Por meio de nota, o Ministério Público Federal (MPF) ressaltou que o caso não envolve a atuação de Dallagnol em processos da Lava Jato.

“O pedido é para que Deltan seja punido pelo CNMP [Conselho Nacional do Ministério Público] por manifestações realizadas em redes sociais, a exemplo de postagem em que ele se posicionou a favor do voto aberto para a escolha do Presidente do Senado”, diz um trecho da nota.

Na sexta-feira (4), o ministro Gilmar Mendes, do Supremo Tribunal Federal (STF), autorizou o Conselho Nacional do Ministério Público (CNMP) a retomar a análise de um processo disciplinar relacionado a Dallagnol.

Na prática, ao tomar a decisão, Gilmar Mendes suspendeu a decisão do ministro Celso de Mello, que havia paralisado a análise do caso.

“Essas manifestações de Deltan, como outras feitas, são em defesa da causa anticorrupção, em defesa da sociedade. A alegação de que isso seria uma falta funcional já foi apresentada à Corregedoria do Ministério Público Federal, analisada e rechaçada. Mesmo assim, o caso foi novamente apresentado para julgamento perante o CNMP”, diz outro trecho da nota.

A ação é de relatoria de Celso de Mello, mas o ministro está em licença médica. Por isso, o processo foi encaminhado pelo STF para o gabinete de Gilmar Mendes.

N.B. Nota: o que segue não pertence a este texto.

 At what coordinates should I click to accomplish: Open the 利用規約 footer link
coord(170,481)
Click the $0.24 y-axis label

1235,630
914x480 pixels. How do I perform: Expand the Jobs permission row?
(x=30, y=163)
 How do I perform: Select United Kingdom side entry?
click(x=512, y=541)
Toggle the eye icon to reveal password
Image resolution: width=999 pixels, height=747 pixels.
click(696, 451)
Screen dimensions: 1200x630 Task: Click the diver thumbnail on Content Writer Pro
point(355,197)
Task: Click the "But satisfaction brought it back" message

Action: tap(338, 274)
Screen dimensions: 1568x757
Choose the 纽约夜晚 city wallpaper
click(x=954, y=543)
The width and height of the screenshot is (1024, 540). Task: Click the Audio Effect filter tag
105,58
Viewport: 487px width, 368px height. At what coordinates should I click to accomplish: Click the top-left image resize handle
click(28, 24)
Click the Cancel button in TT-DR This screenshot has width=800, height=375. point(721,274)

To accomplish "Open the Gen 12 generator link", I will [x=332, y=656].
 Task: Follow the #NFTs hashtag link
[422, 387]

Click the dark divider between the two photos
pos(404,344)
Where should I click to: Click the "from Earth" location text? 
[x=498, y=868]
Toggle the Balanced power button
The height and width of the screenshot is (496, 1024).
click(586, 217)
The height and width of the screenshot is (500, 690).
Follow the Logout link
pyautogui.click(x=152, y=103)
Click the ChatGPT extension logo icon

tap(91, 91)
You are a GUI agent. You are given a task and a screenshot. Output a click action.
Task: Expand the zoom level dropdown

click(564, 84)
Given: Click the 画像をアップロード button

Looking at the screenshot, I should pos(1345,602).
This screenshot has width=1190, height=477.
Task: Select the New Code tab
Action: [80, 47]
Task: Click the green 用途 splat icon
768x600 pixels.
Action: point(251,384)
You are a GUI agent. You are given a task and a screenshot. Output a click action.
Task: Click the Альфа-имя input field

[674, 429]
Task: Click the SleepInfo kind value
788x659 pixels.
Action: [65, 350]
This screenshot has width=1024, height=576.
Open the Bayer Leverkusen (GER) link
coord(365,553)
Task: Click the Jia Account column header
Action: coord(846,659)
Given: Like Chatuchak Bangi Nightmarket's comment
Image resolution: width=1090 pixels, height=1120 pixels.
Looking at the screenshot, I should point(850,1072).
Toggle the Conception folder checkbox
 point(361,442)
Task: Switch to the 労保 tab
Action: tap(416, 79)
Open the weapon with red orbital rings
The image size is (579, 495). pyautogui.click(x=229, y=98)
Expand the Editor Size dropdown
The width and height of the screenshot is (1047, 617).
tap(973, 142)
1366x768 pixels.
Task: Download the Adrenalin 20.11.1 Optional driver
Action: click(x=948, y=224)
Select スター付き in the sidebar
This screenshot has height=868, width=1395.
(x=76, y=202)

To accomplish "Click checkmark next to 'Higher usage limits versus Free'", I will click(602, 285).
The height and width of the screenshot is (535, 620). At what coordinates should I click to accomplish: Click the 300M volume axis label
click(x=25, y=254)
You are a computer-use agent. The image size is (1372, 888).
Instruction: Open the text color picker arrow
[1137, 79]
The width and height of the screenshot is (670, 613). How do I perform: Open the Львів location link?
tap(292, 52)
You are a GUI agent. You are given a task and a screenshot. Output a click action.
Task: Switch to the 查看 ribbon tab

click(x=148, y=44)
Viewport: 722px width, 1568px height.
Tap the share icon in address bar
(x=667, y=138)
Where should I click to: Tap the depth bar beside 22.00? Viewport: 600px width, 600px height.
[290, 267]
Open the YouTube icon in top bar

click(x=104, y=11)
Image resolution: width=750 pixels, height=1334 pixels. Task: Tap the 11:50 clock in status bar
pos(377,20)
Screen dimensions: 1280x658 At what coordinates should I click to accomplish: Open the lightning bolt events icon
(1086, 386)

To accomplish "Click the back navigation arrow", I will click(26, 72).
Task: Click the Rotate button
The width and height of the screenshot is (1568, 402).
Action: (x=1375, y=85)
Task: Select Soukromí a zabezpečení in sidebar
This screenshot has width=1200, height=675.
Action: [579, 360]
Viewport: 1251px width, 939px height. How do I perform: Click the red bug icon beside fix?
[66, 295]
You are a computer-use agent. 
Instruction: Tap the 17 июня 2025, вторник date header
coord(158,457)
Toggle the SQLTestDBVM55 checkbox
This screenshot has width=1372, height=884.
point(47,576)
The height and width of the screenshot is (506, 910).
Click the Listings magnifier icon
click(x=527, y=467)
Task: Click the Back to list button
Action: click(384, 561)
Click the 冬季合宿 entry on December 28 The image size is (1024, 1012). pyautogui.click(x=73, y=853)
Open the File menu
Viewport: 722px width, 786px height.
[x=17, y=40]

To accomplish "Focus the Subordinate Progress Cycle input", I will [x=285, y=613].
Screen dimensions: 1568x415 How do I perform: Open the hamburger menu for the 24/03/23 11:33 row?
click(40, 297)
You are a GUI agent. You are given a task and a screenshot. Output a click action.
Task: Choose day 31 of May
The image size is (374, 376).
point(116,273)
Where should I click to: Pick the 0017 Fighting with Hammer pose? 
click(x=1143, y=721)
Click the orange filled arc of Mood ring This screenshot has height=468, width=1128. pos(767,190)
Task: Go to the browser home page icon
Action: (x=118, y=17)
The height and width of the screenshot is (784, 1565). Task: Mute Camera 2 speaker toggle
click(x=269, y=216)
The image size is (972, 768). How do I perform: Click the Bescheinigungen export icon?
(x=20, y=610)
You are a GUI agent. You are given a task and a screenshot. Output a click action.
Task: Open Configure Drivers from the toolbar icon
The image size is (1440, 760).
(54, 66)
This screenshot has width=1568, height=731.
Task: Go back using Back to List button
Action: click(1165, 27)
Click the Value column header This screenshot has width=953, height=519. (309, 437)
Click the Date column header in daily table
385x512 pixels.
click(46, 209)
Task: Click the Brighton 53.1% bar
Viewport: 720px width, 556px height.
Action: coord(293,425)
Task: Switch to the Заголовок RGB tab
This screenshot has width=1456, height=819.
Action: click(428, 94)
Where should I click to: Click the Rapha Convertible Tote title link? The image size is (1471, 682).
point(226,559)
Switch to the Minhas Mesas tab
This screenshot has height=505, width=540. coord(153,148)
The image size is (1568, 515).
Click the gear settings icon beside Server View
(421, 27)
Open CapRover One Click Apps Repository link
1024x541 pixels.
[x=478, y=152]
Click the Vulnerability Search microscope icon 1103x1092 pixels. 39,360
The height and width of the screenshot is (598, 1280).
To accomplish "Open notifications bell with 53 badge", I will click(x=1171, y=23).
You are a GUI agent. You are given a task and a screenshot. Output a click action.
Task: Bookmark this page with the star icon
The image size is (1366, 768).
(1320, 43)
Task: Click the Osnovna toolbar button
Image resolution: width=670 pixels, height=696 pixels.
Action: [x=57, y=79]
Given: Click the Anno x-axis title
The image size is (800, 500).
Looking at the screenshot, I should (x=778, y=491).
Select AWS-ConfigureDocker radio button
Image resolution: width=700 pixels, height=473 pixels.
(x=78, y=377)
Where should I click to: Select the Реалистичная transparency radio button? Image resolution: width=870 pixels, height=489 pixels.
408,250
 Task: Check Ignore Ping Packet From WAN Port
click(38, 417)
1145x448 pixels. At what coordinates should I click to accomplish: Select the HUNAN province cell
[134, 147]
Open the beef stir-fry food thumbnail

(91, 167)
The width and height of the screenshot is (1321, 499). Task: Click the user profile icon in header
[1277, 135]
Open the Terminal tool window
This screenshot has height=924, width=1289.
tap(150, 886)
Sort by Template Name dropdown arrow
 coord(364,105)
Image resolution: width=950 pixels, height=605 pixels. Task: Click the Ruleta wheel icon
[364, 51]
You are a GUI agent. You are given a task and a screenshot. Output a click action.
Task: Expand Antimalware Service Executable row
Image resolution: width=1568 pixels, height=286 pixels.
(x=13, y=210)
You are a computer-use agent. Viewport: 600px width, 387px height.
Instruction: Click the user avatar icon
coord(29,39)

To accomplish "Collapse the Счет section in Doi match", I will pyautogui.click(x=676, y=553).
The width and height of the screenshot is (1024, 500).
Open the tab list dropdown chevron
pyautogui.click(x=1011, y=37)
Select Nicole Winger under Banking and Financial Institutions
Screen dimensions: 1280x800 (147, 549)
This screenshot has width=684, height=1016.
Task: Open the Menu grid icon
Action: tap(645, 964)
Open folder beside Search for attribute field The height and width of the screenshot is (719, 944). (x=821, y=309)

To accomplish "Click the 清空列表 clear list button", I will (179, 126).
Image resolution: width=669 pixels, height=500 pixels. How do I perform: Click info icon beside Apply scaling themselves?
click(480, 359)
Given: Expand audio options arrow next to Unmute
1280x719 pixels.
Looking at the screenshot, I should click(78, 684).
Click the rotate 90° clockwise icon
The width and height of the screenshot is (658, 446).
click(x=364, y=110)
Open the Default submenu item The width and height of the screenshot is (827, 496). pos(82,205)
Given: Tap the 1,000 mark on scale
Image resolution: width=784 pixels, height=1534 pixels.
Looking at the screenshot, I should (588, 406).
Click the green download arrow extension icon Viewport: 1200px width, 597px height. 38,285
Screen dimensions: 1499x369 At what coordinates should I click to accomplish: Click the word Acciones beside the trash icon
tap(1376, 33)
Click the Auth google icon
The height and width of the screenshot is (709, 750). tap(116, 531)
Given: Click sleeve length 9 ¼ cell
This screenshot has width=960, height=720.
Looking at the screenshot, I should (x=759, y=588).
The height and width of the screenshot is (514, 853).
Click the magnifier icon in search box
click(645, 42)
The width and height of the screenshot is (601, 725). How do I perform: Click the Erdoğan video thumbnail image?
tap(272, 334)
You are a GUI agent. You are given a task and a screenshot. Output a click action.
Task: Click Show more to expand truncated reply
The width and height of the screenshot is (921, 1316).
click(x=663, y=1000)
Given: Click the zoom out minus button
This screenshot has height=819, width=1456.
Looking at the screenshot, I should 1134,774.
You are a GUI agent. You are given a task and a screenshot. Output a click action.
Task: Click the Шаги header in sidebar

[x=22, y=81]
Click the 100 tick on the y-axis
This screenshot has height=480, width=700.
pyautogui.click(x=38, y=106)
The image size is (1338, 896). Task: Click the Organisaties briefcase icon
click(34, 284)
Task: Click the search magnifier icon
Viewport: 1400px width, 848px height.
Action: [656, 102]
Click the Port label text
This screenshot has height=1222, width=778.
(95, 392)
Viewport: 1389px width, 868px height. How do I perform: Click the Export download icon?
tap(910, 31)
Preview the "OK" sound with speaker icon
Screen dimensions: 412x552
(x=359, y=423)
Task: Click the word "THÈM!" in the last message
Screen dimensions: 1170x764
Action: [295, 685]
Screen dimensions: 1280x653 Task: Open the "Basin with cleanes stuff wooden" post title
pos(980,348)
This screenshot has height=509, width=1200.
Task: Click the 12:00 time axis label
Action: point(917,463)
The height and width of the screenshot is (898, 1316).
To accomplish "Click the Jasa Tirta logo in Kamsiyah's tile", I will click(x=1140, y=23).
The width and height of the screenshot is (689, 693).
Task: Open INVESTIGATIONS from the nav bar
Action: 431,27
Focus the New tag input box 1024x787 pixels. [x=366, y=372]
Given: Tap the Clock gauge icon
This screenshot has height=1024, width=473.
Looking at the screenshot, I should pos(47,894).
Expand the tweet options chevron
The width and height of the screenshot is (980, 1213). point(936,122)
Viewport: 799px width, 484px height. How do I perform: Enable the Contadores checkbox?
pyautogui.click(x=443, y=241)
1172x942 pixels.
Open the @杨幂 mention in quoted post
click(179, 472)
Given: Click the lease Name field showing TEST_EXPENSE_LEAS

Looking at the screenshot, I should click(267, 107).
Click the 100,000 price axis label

A sessão de julgamento no CNMP será às 9h de terça-feira (8). Na nota, o MPF convida a todos, “e em especial aos colegas do Ministério Público brasileiro” para assistir à sessão, que será transmitida na internet.

“Independentemente do resultado da sessão do CNMP na próxima terça-feira, seguimos acreditando que todos os membros do MP jamais desanimarão da virtude ou terão vergonha da honestidade”, finalizou o MPF na nota.

A ação contra Dallagnol

A ação contra Dallagnol foi apresentada pelo senador Renan Calheiros (MDB-AL) e discute se o procurador cometeu infração disciplinar por suposta tentativa de interferência na disputa pela presidência do Senado em postagens sobre o parlamentar em rede social.

Em documento enviado ao Supremo, a defesa de Dallagnol afirmou que há irregularidades no andamento do processo, entre as quais não ter sido assegurado o amplo direito de defesa.

Quando Celso de Mello suspendeu a análise do caso, o CNMP retirou o processo da pauta de julgamentos (relembre no vídeo abaixo).

Saída da Lava Jato

Dallagnol anunciou em 1º de setembro que estava deixando a força-tarefa da Lava Jato no Paraná. Ele era coordenador da operação e a chefiou desde quando a Lava Jato começou, em 2014.

“Depois de anos de dedicação intensa à Lava Jato, eu acredito que agora é hora de me dedicar de modo especial pra minha família”, afirmou.

Dallagnol contou que a filha, de 1 ano e 10 meses, apresentou sinais de regressão no desenvolvimento e que, por isso, precisaria dedicar mais tempo a ela.

Quem vai assumir as funções de Dallagnol é o procurador da República Alessandro José Fernandes de Oliveira.

Dallagnol negou que a saída dele tenha ligação com pressões relacionadas à atuação da força-tarefa.